The final ECO includes ECO #42 and replacing Q1 with an AO3420 (or some other N-channel MOSFET w. an Rds of 25 mOhm or less at a Vgs of 5V). Since the AO3420 is not available in the retail market, I am looking for a suitable alternative.

ECO #43

This consists of six parts:

  • Tweaking the compensation of the WLAN_3.3V power supply by changing R20 to a 33K resistor (SMD0402, 5%).
  • Increasing the voltage of the WLAN_3.3V power supply. There are two common methods:
    • Increasing R22 to 32.37K by adding a 768 ohm resistor (SMD0402, 1%) in series to the existing 31.6K resistor
    • Decreasing R21 by adding a 330Kohm (SMD0402, 1%) resistor in parallel with the existing 10K resistor
  • Installing a 3.10V (3.05 to 3.15V) CPU supervisor, with a delay of at least 16 mS, driving the PWG signal on the motherboard (this is version A, version B uses the production ECO circuit.)
  • Modifying the DCON power switch for soft turn-on, by adding a 4.7 uF, 10V capacitor across R141.
  • Modifying the SD Card power switch for soft turn-on, by adding a 0.1 uF, 6.3V capacitor between Q49, pin 2 and ground.
  • Modifying the enable circuitry for the Camera Power switch for staggered turn-on. This consists of cutting the trace underneath U48, between pins 3 and 4. A 4.7K resistor is then added between pin 3 and pin 4 (conveniently connected to a test pad near pin 3) and a 0.1 uF capacitor is added between pin 3 and ground (available at U48, pin 2).

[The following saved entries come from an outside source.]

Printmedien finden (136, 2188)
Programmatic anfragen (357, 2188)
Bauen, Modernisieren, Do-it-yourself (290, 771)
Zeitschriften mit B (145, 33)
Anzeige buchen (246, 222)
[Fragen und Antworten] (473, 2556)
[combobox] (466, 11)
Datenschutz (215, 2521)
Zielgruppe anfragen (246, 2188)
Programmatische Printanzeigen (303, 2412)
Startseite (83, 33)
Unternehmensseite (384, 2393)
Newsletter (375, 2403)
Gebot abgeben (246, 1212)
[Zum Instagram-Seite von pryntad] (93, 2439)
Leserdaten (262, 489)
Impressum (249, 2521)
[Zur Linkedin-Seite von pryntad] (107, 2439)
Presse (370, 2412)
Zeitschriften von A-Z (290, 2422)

The first three of these were described as ECO #42. The remainder are the same on B4 and C1 builds.

ECO #42

This consists of three parts:

  • Tweaking the compensation of the WLAN_3.3V power supply by changing R20 to a 33K resistor (SMD0402, 5%).
  • Increasing the voltage of the WLAN_3.3V power supply. There are two common methods:
    • Increasing R22 to 32.37K by adding a 768 ohm resistor (SMD0402, 1%) in series to the existing 31.6K resistor
    • Decreasing R21 by adding a 330Kohm (SMD0402, 1%) resistor in parallel with the existing 10K resistor
  • Installing a 3.10V (3.05 to 3.15V) CPU supervisor, with a delay of at least 16 mS, driving the PWG signal on the motherboard

The first two changes are the same for all builds. R20, R21, and R22 are all located right next to U15, the WLAN_3.3V regulator, on the top of the motherboard.

C56, on the bottom of the motherboard underneath the Southbridge, must be removed.

The third change differs from B4 to C1 builds.

Older Versions

1835 ECO II

The original ECO had laptops refusing to boot when powered by battery. This eventually led to a more exhaustive study of the laptop power supplies, but initially resulted in a second ECO, using a CPU supervisor with a lower voltage threshold (2.85V - 3.0V), the Micrel MIC811S.

This generally stopped the rebooting problems, but indicated a larger problem --- a significant droop on +3.3V! On some laptops, the rebooting continued (Trac ticket #3537).

1835 ECO

The original ECO which established this as a valid fix for Trac ticket #1835 was installing a 3.10V (3.05 to 3.15V) CPU supervisor, with a delay of at least 16 mS between "power good" and deassertion of the Southbridge reset signal (PWG) on the motherboard.

The supervisor used was a MCP130T-315 from Microchip.